▶ _Texto_
════
Por Martín Granovsky, no site Carta Maior:
É irremediável. Na política, quando se está em baixa tudo dá errado. Mauricio Macri sabe disso. No último mês teve que enfrentar o fracasso inflacionário e a fuga de dólares, usando o pretexto de que se tratava de um desastre econômico mundial. Apelou ao Fundo Monetário Internacional (FMI). Então seus funcionários apresentaram o acordo como se já estivesse fechado, coisa que ainda não está confirmado. Quis transformar a derrota legislativa do aumento nas tarifas num suposto triunfo do veto, como se vetar fosse uma vitória. E também se viu forçado a fingir que ninguém viu outro de seus escorregões: a partida da Seleção Argentina em Jerusalém, que deveria ter acontecido no sábado (9/6), também era uma aposta política do seu governo. Uma aposta que ele perdeu.
A dúvida crucial é: quão injusta será a Argentina a partir desse ataque contra a renda das famílias de classe média e da classe trabalhadora. A garantia de 0,2% do PIB como máximo de margem possível para aumentar eventualmente o gasto social não altera o panorama da crise. Apesar de o apoio dos Estados Unidos ser decisivo dentro do diretório do FMI (onde o voto é qualificado), a Argentina ainda deve negociar os termos finais do acordo, e uma concessão com cada um dos demais sócios importantes, entre eles China, França, Alemanha e Brasil. E ainda fica no ar um mistério: como fará o ministro da Fazenda Nicolás Dujovne para conseguir dólares? Porque, na verdade, a Argentina receberá agora somente 15 bilhões de dólares e não o total de 50 bilhões.
════
▶ _O que fazer_
Traduza para o inglês esta frase do texto sobre Macri e o FMI: "Porque, na verdade, a Argentina receberá agora somente 15 bilhões de dólares e não o total de 50 bilhões." O material que vem a seguir não é necessário.

▶ _Dados fornecidos_
════
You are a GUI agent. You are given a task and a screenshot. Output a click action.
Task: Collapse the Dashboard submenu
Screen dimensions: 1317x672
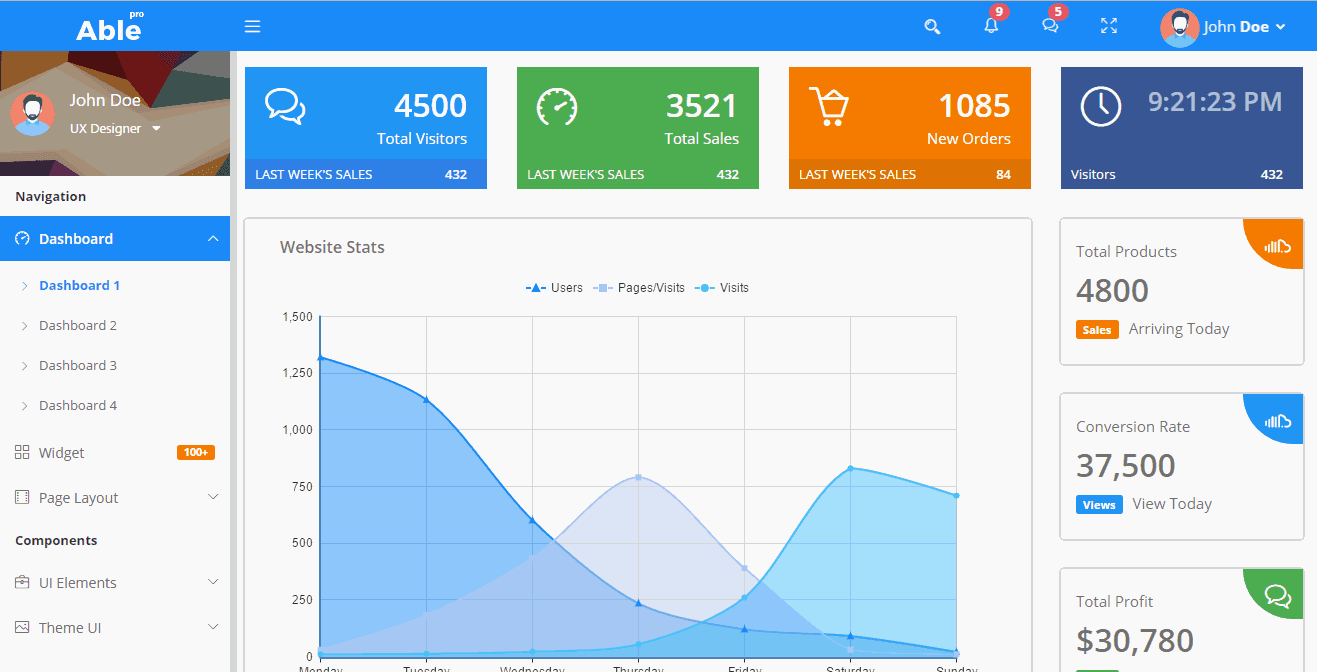pos(211,238)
════
▶ _Resultado do exercício_
Because, in fact, Argentina will now receive only 15 billion dollars and not the full 50 billion.